In [None]:
# Magic functions -- Run Once
%load_ext autoreload
%autoreload 2
%matplotlib notebook

# Move up one folder to reach the repo root
%cd ..

from utils.notebook.generic import full_width_notebook
full_width_notebook()

from IPython.core.display import display, Markdown, HTML

# Remove huge horizontal bar in figures
display(HTML("<style>.ui-dialog-titlebar{display:none;}</style>"))

In [None]:
!/home/j3romee/dev/venv/aqa-dataset-gen/bin/python /home/j3romee/dev/maitrise/aqa-dataset-gen/scripts/good_sounds_elementary_sounds_picker_cogent.py --good_sounds_folder /home/j3romee/dev/maitrise/good-sounds --output_path /home/j3romee/dev/maitrise/aqa-dataset-gen/test_elementary_sounds_cogent

In [None]:
import json
import pandas as pd
from utils.elementary_sounds import Elementary_Sounds

elementary_sounds_folder = "../aqa-dataset-gen/test_elementary_sounds_cogent"
#elementary_sounds_folder = "../aqa-dataset-gen/elementary_sounds"

columns = ['instrument', 'note', 'octave', 'duration', 'loudness', 'raw_loudness', 'brightness', 'raw_brightness']

elementary_sounds = Elementary_Sounds(elementary_sounds_folder, 'elementary_sounds.json', save_raw_values=True)
full_sounds_df = pd.DataFrame([elementary_sounds.get(i) for i in range(elementary_sounds.nb_sounds)], columns=elementary_sounds.get(0).keys())

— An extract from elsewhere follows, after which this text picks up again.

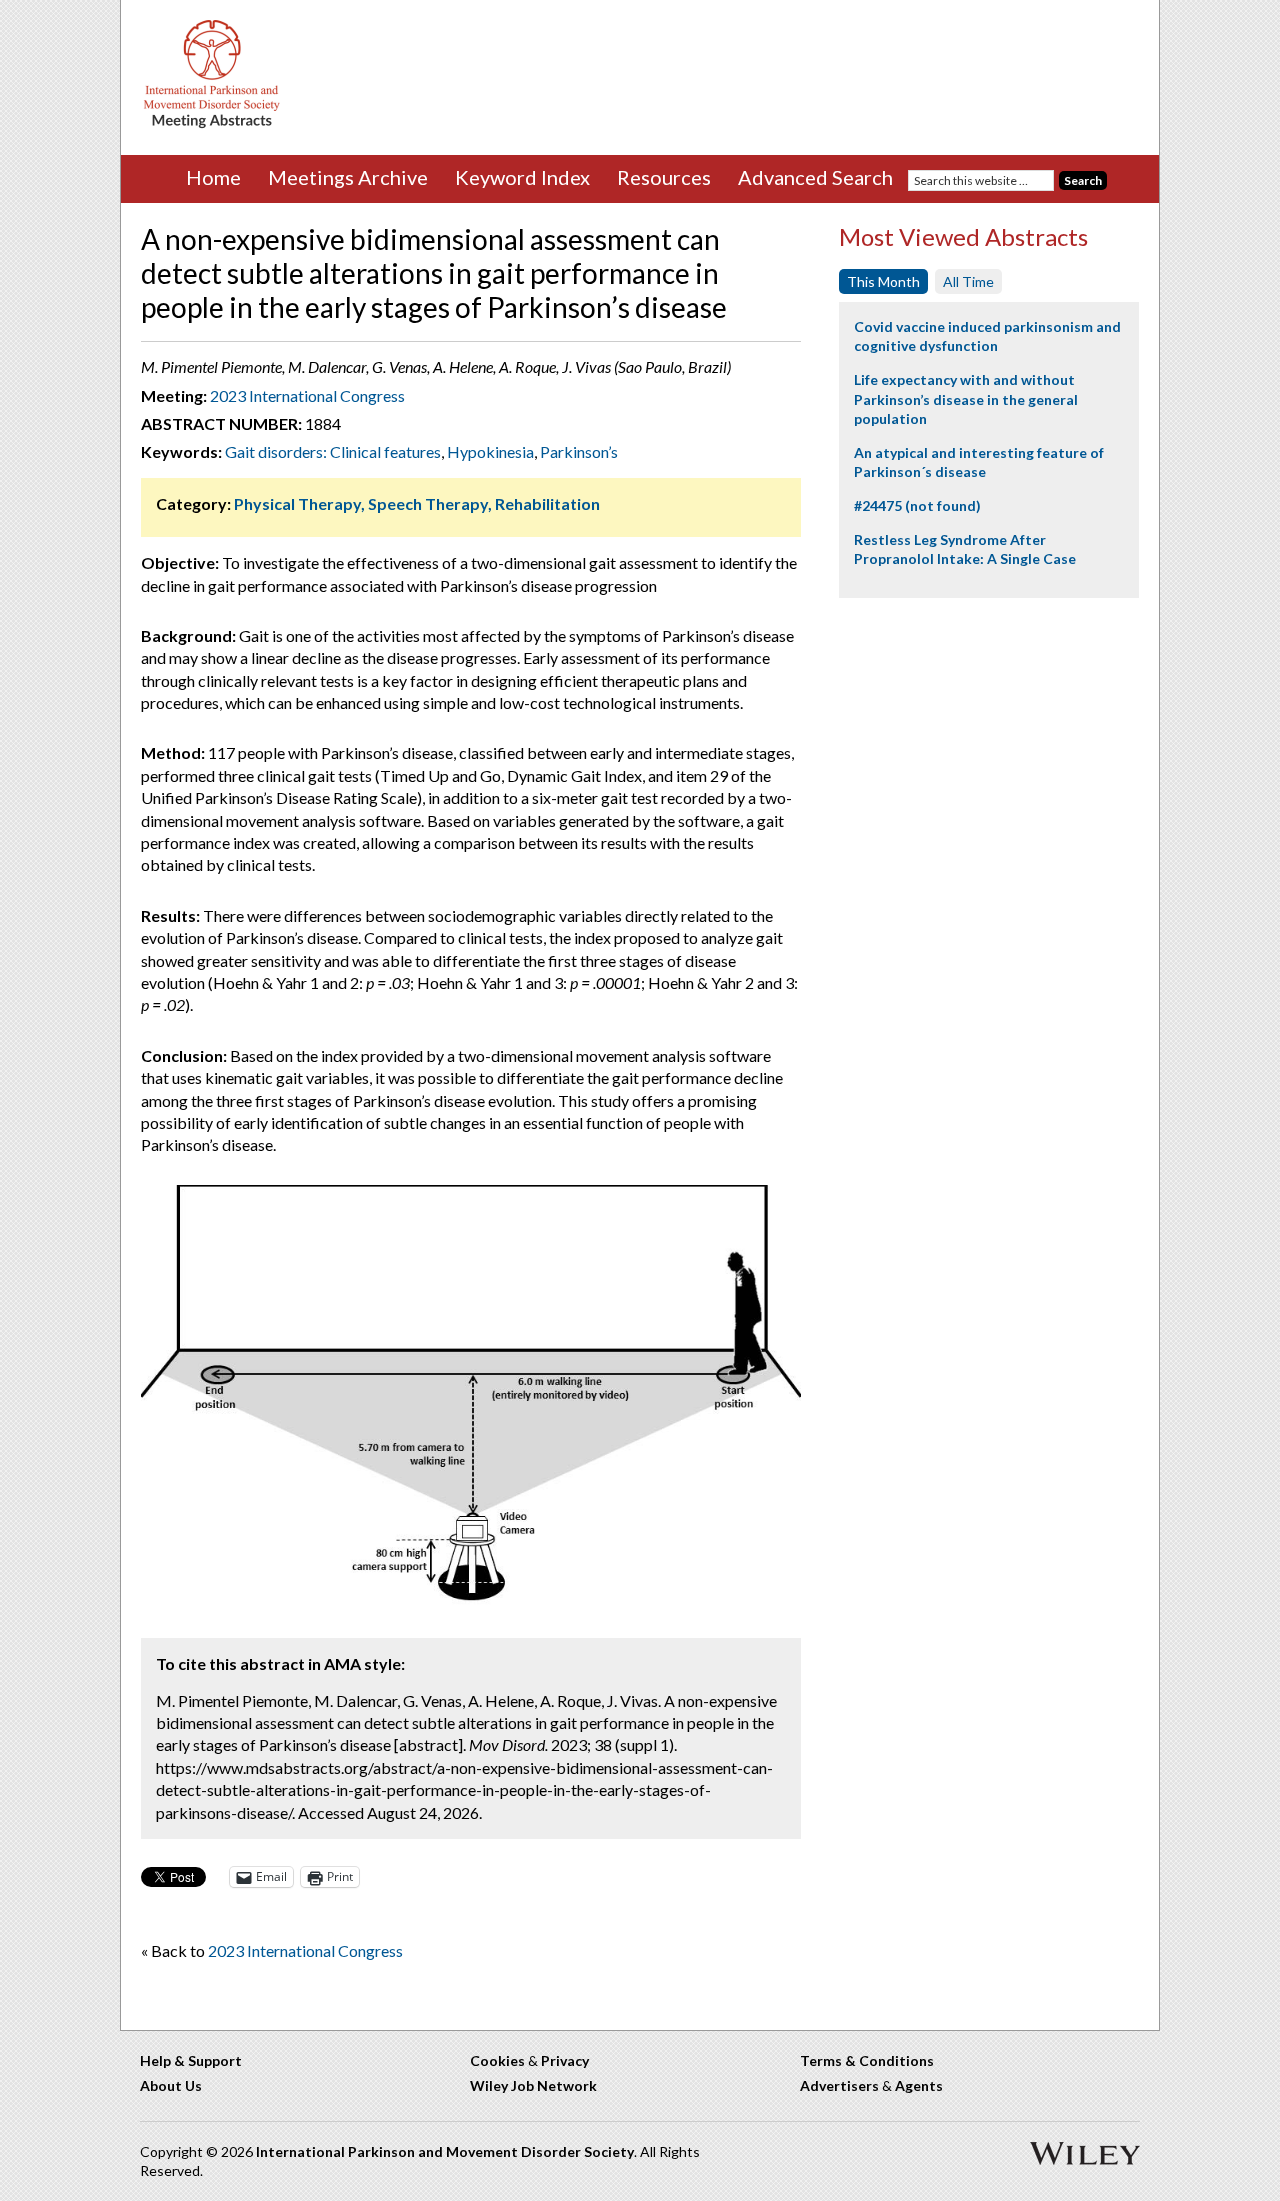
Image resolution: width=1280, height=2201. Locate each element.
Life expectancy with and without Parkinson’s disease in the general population (966, 399)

sounds_df = full_sounds_df[columns].sort_values(['instrument', 'octave', 'note'])

In [None]:
brightness_threshold = [0.42, 0.47]
loudness_threshold = -27
#loudness_threshold = -29
loudness_threshold = [0.57, 0.62]

sounds_df.sort_values(['instrument', 'octave', 'note']).style.format({
    'duration': lambda x: f'{(x/1000):.2f} s'
})

In [None]:
import matplotlib.pyplot as plt
def grouped_df_histogram(df, group_by, col_to_plot, threshold=None, normalize=False):
    
    max_value = df[col_to_plot].max()
    min_value = df[col_to_plot].min()
    
    grouped = df.groupby(group_by)
    
    if threshold and type(threshold) != list:
        threshold = [threshold]

    min_x_lim = 99999
    max_x_lim = -99999
    axs = []
    for group_name, group in grouped:
        colors = iter(plt.rcParams['axes.prop_cycle'].by_key()['color'][1:])
        group_to_plot = group[[col_to_plot]]
        
        if normalize:
            #group_to_plot = (group_to_plot - group_to_plot.min()) / (group_to_plot.max()-group_to_plot.min())
            group_to_plot = (group_to_plot - min_value) / (max_value-min_value)
        
        ax = group_to_plot.hist(grid=False, bins=100)[0][0]
        ax.set_title(f"{group_by} - {str(group_name).capitalize()} -- {col_to_plot}")
        axs.append(ax)

        bottom_lim, up_lim = ax.get_xlim()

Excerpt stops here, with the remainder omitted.